4. Hiç birşey olmayacak, korkma

1K 32 63
                                    

İyi okumalar ✨

Bir..iki...

İkinci adımda durdu...

"Dilek?" Tanıdık sesin adımı seslenmesiyle derin soluk alarak dizlerim üzerine düşmüş, avuç içimi yere yaslayarak nefesimi düzene sokmaya çalışmıştım.

Kendimi yere bıraktığım için çıkan sesle Gökalp hemen yanıma gelmiş, elini omzuma koyarak "İyi misin?" diye sormuştu, endişeliydi sesi.

"İyiyim," dedim zor çıkan sesimle, yutkunarak "Başkası sandım seni, çok korktum." dedim çatallayan sesimle. Ardından gözlerim yine dolmaya başladı.

Ne ara göz yaşlarım akmasını durdurmuştu hatırlamıyorum, ama şimdi yeniden başlamıştı.

Çok korkmuştum, şimdi de o korkunun üzerimden çekilmesinin verdiği hisle ağlıyordum. Gökalpı görmek beni rahatlatmış, varlığı güvende olduğumu fısıldamıştı bana.

"Özür dilerim, seni burada bırakmamam gerekti." Fısıldayarak konuşsada etrafın sakinliği onun sesini duymam için yeterliydi. "Şimdi benimle gelmen gerek, seni daha güvenli yere götüreceğim."

Elini omzumdan çekmiş önüme düşen saçlarımı kulağımın arkasına sıkıştırmıştı. Hareketlerine tepki veremeyecek kadar yorgun hissediyordum kendimi. Yapa bildiğim derin soluklar alarak sakinleşmeye çalışmaktı.

Kafamı sallayarak onu onayladım. Ardından kollarımdan tutarak kalkmama yardım etmiş, bileğimden tutarak bizi odadan dışarı çıkarmıştı. Tutuşu çok nazikti...

Merdivenlerden hızla inerek ikinci kata gelmiştik. Merdivenler camdan olduğu için birinci katta yerde yatan cesedi görmüştüm. Cesedi gördüğüm an bakışlarımı ordan çekerek önüme döndüm. Demek ona ateş edilmişti.

"Noluyor? Neden dışarıdan silah sesleri duyuluyor?" Bir yandan beni çekiştirmesine izin vermiş, diğer yandan da merakımı gidermek için sorular sormuştum.

"Hiç birşey olmayacak, korkma." Sesi sakinleşmem için yeterdi bile.

İkinci kattaki odalardan en sondaki odanın kapısının önüne gelmiş, hızla açarak içeri girip, arkamızdan kapatmayı da unutmamıştı.

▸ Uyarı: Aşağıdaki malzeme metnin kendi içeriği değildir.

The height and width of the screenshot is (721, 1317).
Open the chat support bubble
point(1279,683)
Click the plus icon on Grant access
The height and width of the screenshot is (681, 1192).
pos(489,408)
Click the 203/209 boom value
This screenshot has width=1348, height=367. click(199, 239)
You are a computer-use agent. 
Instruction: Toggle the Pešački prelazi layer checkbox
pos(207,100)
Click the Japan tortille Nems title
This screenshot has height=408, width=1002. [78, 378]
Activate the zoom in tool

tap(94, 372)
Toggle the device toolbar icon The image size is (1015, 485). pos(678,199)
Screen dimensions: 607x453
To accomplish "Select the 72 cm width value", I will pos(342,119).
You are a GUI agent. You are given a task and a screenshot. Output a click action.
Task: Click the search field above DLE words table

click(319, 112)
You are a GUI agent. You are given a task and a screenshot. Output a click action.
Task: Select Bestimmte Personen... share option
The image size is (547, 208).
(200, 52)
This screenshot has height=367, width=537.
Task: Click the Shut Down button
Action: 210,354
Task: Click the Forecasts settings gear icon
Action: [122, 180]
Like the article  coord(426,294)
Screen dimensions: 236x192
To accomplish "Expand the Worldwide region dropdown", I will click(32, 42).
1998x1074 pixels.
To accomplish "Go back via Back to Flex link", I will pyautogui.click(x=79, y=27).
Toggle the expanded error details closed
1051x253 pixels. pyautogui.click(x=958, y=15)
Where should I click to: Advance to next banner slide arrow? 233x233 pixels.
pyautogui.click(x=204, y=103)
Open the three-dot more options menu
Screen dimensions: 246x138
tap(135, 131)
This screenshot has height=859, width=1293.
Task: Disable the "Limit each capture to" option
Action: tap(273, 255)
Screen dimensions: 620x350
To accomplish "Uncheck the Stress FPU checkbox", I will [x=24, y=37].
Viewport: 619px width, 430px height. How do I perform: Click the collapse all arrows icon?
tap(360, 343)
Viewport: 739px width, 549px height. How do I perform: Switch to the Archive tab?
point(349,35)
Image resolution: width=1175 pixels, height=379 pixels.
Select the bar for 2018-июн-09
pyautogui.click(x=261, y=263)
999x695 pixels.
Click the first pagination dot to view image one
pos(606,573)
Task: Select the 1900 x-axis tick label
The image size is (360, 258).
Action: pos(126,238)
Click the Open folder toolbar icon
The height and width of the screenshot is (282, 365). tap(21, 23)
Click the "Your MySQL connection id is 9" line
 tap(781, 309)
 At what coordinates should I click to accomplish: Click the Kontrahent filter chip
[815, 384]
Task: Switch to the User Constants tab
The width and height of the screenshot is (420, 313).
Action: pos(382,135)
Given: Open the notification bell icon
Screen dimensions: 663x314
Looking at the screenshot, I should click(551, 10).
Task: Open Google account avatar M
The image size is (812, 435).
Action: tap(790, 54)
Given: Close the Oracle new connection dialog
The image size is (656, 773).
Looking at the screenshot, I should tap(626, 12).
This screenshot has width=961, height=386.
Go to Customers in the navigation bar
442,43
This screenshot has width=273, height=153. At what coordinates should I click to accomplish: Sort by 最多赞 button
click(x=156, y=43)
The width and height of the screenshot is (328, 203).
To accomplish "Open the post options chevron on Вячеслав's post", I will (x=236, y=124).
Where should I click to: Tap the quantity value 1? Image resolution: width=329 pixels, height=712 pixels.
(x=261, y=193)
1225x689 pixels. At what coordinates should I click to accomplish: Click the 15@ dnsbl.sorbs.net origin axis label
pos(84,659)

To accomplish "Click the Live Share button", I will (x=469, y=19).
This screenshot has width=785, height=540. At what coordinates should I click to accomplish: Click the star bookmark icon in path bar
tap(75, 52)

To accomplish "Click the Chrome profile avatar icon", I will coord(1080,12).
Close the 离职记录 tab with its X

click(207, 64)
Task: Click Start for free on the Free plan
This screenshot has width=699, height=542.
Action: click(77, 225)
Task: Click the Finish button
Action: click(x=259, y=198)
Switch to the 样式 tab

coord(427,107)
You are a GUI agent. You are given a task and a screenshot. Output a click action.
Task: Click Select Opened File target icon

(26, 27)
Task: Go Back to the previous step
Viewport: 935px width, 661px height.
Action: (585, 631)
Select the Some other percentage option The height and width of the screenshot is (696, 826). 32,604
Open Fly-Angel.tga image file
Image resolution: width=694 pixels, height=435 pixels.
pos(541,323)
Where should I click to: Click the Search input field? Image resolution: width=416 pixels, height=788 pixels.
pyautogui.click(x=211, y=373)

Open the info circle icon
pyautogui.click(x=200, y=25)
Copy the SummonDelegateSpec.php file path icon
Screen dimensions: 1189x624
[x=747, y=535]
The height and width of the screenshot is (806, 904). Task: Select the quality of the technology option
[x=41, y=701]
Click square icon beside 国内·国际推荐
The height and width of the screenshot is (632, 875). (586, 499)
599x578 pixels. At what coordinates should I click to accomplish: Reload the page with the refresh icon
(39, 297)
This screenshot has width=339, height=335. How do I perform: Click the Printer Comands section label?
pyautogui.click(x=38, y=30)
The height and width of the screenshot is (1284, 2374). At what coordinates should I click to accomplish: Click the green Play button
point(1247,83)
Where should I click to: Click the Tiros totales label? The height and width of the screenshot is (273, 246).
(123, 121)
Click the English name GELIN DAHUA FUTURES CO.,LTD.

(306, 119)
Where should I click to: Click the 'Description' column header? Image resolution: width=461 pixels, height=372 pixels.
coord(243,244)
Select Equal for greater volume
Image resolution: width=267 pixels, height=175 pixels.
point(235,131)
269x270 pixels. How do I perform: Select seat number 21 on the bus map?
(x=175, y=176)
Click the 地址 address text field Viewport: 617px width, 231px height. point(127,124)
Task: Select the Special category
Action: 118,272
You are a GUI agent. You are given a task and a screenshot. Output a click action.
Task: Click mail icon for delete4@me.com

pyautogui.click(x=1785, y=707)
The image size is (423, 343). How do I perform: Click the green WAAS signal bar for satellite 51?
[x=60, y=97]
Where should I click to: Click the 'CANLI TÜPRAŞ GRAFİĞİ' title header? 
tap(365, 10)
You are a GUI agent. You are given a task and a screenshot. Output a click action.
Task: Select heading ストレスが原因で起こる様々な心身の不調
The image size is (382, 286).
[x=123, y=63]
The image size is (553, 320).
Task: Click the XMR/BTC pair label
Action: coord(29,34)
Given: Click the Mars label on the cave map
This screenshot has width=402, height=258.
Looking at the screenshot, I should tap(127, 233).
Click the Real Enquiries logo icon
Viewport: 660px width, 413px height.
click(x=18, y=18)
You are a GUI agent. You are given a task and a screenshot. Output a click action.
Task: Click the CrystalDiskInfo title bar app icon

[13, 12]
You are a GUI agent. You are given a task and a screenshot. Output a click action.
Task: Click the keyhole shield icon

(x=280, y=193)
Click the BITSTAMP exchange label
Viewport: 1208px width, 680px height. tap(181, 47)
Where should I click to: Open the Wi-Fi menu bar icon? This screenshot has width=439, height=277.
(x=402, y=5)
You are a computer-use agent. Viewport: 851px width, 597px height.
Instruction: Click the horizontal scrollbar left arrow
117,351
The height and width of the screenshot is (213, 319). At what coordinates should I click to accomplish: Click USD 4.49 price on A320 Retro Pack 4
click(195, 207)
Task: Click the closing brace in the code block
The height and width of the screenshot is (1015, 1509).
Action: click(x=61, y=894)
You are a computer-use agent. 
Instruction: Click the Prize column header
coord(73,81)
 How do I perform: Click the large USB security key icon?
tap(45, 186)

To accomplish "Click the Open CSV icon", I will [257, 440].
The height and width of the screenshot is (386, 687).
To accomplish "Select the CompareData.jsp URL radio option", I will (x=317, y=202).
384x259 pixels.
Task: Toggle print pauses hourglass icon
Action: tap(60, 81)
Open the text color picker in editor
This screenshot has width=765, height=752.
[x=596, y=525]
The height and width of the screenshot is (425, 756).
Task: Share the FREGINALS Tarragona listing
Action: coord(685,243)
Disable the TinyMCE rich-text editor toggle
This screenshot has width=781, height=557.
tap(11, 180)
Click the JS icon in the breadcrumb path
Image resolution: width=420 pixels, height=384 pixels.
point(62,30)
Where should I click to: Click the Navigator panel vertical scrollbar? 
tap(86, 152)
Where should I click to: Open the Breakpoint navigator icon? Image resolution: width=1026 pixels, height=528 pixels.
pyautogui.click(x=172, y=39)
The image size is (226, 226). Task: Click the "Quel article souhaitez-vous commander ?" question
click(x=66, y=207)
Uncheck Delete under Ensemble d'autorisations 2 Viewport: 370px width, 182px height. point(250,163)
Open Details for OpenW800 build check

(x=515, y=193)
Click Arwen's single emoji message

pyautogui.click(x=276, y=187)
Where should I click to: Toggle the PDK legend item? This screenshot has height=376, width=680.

Odada dairevi masa ve etrafında beş tane tabure mevcuttu. Masayı camdan gelen ışık aydınlatıyor, sağ yanda duvar boyu bir raf vardı.

Rafa doğru adımlamış, bileğimi hâlâ tuttuğu için peşinden gitmek zorunda kalmıştım. Rafın önünde durup aynı sıradaki kitabların üzerinde işaret ve orta parmağını gezdirmiş, yeterli olduğunu düşündüğü yerde durmuştu.

Ardından bir kitaptan tutarak çekmiş, kitabın sahte olduğunu anlamama izin vermişti. Çekişiyle kitap yerinden oynamamış, rafın kapı kadar küçük bir kısmı aralanmıştı. Bileğimi tuttuğu elini çekerek kapıyı daha da aralamış, gözleriyle içeriyi işaret ederek girmemi söylemişti. Fazla beklemeden içeriye girmiş, ardımdan Gökalpte gelmişti.

Odada gizli oda vardı resmen. Yalnızca dört duvardan oluşan odaydı, kapısı aralık olduğu için hafif ışık geliyordu aradan. Ama yine de karanlıktı burası, benim için fazlasıyla hemde.